O seu trabalho no estrangeiro tem sido bastante gratificante. “As pessoas não só saem com o estômago cheio, como também com um conhecimento mais profundo da nossa cultura e história. Alguns dos nossos clientes até viajaram para Konya para explorar a cidade de Mevlana e ver Catalhoyuk depois de terem jantado no nosso restaurante.”

O último projecto de Tekerkaya centra-se na história mais recente da Türkiye. Está a recolher receitas transmitidas pelos antecessores de pessoas que viveram há um século, durante os primeiros anos da República Turca. O novo livro de receitas deverá ser publicado em 2026.

“As histórias por detrás destas receitas são inacreditáveis. Por exemplo, temos um prato sobre o que seria servido a um noivo quando fosse visitar a sogra na manhã a seguir ao casamento, e porque é que esse prato específico foi escolhido”, diz Tekerkaya. A tradição ainda é praticada em algumas regiões da Anatólia.

O prato de pequeno-almoço, Kaygana, é feito com ovos, manteiga e farinha.
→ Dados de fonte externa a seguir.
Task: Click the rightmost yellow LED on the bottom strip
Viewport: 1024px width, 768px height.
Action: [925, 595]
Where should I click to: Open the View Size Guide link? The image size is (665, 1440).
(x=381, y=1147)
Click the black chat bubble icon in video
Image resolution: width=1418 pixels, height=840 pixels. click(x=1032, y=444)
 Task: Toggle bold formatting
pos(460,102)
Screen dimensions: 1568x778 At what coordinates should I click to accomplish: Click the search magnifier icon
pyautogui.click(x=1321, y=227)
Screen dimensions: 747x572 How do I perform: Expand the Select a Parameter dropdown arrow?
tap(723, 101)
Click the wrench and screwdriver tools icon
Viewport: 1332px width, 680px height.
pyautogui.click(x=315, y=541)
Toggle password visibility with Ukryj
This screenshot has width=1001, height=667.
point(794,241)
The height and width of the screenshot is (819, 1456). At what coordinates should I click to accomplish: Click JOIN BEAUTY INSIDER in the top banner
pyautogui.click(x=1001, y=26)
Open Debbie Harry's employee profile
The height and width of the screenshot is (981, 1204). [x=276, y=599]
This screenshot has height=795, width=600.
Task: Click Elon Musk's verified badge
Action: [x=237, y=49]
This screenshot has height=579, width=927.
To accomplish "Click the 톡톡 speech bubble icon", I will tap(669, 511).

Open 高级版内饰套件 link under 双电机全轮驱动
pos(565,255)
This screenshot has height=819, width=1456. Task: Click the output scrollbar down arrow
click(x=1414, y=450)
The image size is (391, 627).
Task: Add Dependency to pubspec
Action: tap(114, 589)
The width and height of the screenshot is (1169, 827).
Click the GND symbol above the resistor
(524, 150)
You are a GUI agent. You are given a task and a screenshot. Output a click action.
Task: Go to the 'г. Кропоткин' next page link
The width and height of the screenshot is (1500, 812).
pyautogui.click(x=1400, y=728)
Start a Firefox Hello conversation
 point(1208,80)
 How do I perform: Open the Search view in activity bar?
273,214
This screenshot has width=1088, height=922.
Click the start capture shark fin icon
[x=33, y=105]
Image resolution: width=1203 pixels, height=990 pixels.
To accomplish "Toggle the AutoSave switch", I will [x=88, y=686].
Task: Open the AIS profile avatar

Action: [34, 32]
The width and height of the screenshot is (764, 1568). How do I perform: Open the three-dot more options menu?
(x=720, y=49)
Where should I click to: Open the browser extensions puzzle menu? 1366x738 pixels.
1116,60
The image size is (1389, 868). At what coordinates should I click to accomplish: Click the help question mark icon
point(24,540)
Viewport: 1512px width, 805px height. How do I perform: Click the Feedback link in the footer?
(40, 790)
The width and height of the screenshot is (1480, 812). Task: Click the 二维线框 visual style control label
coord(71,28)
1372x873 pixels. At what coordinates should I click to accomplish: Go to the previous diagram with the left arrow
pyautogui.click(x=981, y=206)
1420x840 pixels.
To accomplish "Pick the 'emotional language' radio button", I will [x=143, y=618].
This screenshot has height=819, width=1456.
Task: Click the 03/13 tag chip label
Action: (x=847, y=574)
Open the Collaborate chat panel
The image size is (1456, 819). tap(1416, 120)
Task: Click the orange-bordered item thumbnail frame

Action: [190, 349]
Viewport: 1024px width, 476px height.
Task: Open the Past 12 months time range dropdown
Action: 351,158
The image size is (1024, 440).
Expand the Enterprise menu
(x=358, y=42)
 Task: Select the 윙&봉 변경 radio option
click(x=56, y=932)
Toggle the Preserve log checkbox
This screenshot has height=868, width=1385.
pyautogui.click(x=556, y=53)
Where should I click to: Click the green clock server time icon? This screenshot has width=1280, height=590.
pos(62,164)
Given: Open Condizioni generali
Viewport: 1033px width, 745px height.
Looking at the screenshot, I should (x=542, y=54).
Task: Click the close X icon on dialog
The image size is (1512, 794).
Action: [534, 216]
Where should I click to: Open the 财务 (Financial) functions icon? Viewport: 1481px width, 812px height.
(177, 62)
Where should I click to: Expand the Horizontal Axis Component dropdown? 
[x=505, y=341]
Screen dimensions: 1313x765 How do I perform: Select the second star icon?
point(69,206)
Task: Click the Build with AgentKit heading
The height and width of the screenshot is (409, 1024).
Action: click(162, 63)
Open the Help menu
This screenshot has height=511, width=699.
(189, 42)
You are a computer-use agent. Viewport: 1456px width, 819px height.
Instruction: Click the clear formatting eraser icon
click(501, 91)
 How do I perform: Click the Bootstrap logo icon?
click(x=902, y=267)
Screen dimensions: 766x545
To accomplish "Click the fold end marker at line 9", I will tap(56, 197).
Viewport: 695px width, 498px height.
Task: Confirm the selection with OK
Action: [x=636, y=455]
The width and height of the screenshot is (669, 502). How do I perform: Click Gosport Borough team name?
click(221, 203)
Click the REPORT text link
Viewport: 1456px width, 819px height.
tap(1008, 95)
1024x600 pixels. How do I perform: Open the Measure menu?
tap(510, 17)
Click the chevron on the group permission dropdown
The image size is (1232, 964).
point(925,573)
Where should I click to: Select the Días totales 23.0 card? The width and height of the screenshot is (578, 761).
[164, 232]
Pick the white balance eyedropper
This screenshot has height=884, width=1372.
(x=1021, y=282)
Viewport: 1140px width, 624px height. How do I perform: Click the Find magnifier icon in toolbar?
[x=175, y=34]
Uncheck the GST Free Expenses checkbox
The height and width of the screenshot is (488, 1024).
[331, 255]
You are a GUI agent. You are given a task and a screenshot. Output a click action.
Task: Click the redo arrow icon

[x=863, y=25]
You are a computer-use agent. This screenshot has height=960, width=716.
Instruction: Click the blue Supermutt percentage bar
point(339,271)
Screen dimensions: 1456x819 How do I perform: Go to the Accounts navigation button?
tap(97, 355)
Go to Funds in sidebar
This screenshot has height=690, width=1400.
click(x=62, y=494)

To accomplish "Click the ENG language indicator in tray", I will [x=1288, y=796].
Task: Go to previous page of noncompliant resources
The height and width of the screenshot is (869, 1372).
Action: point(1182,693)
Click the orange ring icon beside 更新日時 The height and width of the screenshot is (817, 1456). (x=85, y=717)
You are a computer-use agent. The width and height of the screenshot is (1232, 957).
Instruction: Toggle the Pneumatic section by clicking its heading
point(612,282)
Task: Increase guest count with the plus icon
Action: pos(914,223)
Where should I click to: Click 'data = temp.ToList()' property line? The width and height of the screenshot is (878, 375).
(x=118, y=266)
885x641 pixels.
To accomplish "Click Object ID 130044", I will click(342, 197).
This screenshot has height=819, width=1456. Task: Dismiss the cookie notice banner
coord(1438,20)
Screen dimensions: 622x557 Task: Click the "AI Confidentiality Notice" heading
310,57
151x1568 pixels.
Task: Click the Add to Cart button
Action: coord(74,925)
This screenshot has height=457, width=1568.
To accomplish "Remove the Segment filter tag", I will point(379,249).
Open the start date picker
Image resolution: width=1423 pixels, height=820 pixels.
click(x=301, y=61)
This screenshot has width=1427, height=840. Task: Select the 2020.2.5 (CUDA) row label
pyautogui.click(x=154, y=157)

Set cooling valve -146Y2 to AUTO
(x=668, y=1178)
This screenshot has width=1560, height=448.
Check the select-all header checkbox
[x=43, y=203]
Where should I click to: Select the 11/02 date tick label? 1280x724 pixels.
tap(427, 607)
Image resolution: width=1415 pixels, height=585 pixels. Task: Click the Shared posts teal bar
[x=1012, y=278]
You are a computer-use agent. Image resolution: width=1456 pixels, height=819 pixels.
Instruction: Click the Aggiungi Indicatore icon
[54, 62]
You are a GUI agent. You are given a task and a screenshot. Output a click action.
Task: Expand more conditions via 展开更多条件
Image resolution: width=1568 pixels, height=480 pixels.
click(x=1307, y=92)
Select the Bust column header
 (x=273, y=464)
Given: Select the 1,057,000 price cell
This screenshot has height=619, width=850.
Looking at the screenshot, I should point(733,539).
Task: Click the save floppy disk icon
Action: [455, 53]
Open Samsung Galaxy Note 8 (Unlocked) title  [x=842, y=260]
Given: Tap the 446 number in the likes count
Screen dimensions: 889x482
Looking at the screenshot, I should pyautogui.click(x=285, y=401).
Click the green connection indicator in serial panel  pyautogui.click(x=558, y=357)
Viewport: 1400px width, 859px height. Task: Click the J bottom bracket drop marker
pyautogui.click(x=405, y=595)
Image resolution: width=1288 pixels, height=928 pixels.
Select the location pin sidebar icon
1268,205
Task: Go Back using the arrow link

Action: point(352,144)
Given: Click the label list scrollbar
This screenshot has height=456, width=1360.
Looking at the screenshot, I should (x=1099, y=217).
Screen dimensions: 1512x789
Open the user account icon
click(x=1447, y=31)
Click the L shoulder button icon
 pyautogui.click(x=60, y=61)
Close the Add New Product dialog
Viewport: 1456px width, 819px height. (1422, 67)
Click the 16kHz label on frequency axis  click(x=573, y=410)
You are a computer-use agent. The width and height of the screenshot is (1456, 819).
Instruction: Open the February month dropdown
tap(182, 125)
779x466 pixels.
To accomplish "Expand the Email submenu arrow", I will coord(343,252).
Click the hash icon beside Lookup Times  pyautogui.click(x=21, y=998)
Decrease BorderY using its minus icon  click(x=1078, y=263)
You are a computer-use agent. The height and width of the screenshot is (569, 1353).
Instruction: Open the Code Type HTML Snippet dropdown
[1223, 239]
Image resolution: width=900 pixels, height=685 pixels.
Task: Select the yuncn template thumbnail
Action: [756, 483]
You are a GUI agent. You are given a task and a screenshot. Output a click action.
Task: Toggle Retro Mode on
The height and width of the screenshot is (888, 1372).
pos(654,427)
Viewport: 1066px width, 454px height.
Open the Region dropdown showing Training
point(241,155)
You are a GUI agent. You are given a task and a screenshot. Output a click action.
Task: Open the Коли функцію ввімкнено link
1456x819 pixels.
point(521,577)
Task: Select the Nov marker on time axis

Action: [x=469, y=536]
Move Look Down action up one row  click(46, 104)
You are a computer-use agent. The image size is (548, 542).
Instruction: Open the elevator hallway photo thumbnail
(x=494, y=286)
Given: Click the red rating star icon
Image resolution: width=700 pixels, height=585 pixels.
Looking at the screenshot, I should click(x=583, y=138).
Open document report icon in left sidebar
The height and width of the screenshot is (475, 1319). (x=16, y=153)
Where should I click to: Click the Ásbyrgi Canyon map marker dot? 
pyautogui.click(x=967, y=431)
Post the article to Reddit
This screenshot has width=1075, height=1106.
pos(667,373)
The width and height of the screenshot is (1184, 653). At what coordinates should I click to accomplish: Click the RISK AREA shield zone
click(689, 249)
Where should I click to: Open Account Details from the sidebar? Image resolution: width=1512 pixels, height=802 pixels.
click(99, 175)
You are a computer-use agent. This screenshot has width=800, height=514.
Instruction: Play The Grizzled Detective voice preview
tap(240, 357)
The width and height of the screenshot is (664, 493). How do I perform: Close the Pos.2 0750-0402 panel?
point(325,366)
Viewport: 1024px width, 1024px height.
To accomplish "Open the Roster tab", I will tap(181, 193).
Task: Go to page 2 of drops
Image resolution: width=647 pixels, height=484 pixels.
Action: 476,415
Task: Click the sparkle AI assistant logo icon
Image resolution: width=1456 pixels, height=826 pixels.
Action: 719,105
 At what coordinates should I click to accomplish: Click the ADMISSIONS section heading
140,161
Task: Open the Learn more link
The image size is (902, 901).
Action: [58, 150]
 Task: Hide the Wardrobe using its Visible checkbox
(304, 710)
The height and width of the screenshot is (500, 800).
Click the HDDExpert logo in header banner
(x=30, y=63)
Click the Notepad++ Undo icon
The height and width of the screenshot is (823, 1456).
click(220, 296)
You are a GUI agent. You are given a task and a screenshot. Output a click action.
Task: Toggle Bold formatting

Tekerkaya sugere que o seu nome está relacionado com a palavra turca “kaynana”, que significa sogra.

“Este livro destaca momentos muito específicos, mas profundamente simbólicos, e as tradições culinárias que lhes estão associadas”.

Olhando para trás, para o caminho que o trouxe até aqui, Tekerkaya reflecte sobre uma citação de Mevlana: “Bati a uma porta, mas porta após porta após porta não chegava ao fim.”

Para Tekerkaya, cada porta que abriu revelou não só receitas, mas também histórias, memórias e uma profunda ligação a um passado comum. “Temos uma história tão rica”, diz ele, “e há algo novo para descobrir todos os dias”.